# ASSIGNMENT
Everything in the listing below must be set down again exactly.

● ● ● ● ●

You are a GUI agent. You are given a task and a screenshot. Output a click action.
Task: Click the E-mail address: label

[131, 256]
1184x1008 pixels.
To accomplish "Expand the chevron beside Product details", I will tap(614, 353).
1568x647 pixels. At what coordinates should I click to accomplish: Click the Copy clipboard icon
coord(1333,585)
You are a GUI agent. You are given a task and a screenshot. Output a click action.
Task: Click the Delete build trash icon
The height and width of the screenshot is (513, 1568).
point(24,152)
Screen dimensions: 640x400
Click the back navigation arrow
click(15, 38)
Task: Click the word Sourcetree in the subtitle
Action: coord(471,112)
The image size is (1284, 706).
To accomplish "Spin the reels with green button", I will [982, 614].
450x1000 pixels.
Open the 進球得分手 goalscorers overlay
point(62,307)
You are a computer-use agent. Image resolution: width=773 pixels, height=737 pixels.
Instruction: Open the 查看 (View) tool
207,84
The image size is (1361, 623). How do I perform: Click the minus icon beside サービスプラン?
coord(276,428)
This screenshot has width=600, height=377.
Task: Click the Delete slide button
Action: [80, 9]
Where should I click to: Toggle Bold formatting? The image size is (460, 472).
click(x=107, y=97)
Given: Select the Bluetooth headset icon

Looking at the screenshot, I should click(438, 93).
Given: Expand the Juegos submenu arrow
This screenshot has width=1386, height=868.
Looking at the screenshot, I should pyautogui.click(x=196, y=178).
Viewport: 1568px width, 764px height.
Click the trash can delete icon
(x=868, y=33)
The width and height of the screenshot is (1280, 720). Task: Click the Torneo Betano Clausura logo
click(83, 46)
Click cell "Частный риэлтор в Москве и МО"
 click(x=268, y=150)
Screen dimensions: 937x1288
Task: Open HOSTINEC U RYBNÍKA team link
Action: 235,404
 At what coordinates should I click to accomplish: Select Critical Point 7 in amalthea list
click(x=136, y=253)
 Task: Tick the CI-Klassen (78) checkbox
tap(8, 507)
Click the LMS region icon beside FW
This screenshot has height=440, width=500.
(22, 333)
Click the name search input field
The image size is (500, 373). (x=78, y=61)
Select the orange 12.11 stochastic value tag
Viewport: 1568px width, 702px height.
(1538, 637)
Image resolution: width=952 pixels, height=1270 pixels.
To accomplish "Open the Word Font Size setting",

● ● ● ● ●

# SOLUTION BELOW
You are a GUI agent. You are given a task and a screenshot. Output a click action.
Task: Click the E-mail address: label

[131, 256]
1184x1008 pixels.
To accomplish "Expand the chevron beside Product details", I will tap(614, 353).
1568x647 pixels. At what coordinates should I click to accomplish: Click the Copy clipboard icon
coord(1333,585)
You are a GUI agent. You are given a task and a screenshot. Output a click action.
Task: Click the Delete build trash icon
The height and width of the screenshot is (513, 1568).
point(24,152)
Screen dimensions: 640x400
Click the back navigation arrow
click(15, 38)
Task: Click the word Sourcetree in the subtitle
Action: coord(471,112)
The image size is (1284, 706).
To accomplish "Spin the reels with green button", I will [982, 614].
450x1000 pixels.
Open the 進球得分手 goalscorers overlay
point(62,307)
You are a computer-use agent. Image resolution: width=773 pixels, height=737 pixels.
Instruction: Open the 查看 (View) tool
207,84
The image size is (1361, 623). How do I perform: Click the minus icon beside サービスプラン?
coord(276,428)
This screenshot has width=600, height=377.
Task: Click the Delete slide button
Action: [80, 9]
Where should I click to: Toggle Bold formatting? The image size is (460, 472).
click(x=107, y=97)
Given: Select the Bluetooth headset icon

Looking at the screenshot, I should click(438, 93).
Given: Expand the Juegos submenu arrow
This screenshot has width=1386, height=868.
Looking at the screenshot, I should pyautogui.click(x=196, y=178).
Viewport: 1568px width, 764px height.
Click the trash can delete icon
(x=868, y=33)
The width and height of the screenshot is (1280, 720). Task: Click the Torneo Betano Clausura logo
click(83, 46)
Click cell "Частный риэлтор в Москве и МО"
 click(x=268, y=150)
Screen dimensions: 937x1288
Task: Open HOSTINEC U RYBNÍKA team link
Action: 235,404
 At what coordinates should I click to accomplish: Select Critical Point 7 in amalthea list
click(x=136, y=253)
 Task: Tick the CI-Klassen (78) checkbox
tap(8, 507)
Click the LMS region icon beside FW
This screenshot has height=440, width=500.
(22, 333)
Click the name search input field
The image size is (500, 373). (x=78, y=61)
Select the orange 12.11 stochastic value tag
Viewport: 1568px width, 702px height.
(1538, 637)
Image resolution: width=952 pixels, height=1270 pixels.
To accomplish "Open the Word Font Size setting",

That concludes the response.